To examine specific binding of Au DENPs to integrin over-expressing human dermal microvessel endothelial cells (HDMEC) and human vascular endothelial cells (HUVEC), the cells were incubated with Au DENPs and examined via flow cytometry (Fig. 3). The Au DENPs were shown to bind the integrin-expressing cell lines in a dose-dependent fashion, whereas it failed to bind to a control cell line (L1210) known to lack the integrin receptor at all concentrations tested.³¹ Saturation binding for this conjugate was obtained with both integrin expressing cell lines (Fig. 4). The Au DENP conjugate was also shown to internalize in both integrin expressing cell lines by confocal microscopic analysis (Fig. 5) and is primarily localized in the cytosolic compartment. Quantitative analysis of gold in Au-DENP treated cells by inductively coupled plasma mass spectroscopy (ICP-MS) further confirmed the specific internalization of gold in the cells (Table 1). Maximum gold uptake was observed in HDMEC cells whereas control cell lines did not have any gold content. The uptake of gold was inhibited by preincubation with RGD peptide alone, together clearly indicating that the Au-DENPs specifically target the integrin receptor expressing cell lines.

Fig. 3.

Binding of {(Au⁰)₇₄-G5-FI-RGD} DENPs to HUVEC (■) and HDMEC () cells examined with and without pre-incubation with free RGD peptide. L1210 cells were used as a control (□), which is known to lack the αVβ3 integrin (p < 0.01).

Fig. 4.

Dose-dependent binding of {(Au⁰)₇₄-G5-FI-RGD} DENPs to HDMEC cells.

Fig. 5.

Confocal microscopic images (20x) of both HUVEC (A, D) and HDMEC (B, E) cells that were specifically bound with {(Au⁰)₇₄-G5-FI-RGD} DENPs.
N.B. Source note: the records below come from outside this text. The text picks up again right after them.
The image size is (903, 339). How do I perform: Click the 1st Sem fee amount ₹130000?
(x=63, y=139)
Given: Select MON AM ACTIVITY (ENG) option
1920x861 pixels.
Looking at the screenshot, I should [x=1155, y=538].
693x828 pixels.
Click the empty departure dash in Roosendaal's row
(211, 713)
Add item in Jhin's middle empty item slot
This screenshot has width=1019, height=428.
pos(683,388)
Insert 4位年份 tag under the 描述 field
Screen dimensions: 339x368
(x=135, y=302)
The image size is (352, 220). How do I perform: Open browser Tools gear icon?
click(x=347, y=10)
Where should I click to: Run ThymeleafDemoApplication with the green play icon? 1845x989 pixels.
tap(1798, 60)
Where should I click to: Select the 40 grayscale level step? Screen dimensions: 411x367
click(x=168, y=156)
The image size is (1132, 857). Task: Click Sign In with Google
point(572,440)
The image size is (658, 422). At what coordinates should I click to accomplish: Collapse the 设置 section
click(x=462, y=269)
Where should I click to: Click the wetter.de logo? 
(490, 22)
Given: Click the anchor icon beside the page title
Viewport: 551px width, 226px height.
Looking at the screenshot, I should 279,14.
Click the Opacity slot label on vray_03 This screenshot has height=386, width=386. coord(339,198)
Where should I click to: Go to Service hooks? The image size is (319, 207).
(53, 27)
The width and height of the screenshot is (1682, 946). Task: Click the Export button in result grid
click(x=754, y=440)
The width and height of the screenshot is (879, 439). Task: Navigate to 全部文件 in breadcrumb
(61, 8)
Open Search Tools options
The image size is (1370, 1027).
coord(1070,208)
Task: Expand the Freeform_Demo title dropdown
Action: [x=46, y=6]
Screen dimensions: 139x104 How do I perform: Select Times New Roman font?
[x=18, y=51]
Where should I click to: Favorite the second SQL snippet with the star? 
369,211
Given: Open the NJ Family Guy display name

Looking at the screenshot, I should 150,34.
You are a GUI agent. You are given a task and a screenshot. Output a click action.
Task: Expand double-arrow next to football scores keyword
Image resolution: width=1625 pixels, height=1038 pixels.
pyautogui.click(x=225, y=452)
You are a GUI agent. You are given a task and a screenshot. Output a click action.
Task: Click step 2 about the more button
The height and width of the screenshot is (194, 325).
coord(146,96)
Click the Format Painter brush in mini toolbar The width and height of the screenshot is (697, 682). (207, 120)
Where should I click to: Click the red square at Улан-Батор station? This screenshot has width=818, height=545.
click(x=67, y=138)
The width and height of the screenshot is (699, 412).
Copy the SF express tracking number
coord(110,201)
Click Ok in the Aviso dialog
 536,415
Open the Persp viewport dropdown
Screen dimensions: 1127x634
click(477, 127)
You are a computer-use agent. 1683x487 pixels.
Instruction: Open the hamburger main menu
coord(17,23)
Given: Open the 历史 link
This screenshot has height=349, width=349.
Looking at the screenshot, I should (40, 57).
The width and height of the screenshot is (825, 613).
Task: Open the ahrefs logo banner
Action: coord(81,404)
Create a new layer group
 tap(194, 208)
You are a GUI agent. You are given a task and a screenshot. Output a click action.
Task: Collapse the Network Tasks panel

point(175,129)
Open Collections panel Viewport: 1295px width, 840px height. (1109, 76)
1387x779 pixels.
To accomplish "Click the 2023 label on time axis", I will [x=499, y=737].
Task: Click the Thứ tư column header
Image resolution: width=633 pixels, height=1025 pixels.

In addition, images reveal that Au DENP binding was eliminated when cells were pre-incubated with free RGD peptide (C, F) prior to treatment.

Table 1.

ICP-MS analysis of HDMEC cells treated with {(Au⁰)₇₄-G5-FI-RGD} DENPs

Sample	Au concentration (ppm)	Au concentration (nM)
Control	0.0009	0.004
HDMEC + RGD	1.47 ± 0.07	0.07
HDMEC	4.56 ± 0.23	23.1

In summary, we present here a simple approach for the synthesis of nearly uniform, multifunctional Au DENPs. These nanoparticles specifically target integrin receptor expressing tumor cells. Further studies will focus on determining the targeting and therapeutic efficacy of these nanoparticles in vivo. The approach of using a multifunctional dendrimer as a template to synthesize gold nanoparticles could be a useful general strategy for creating multifunctional materials for a range of biomedical applications.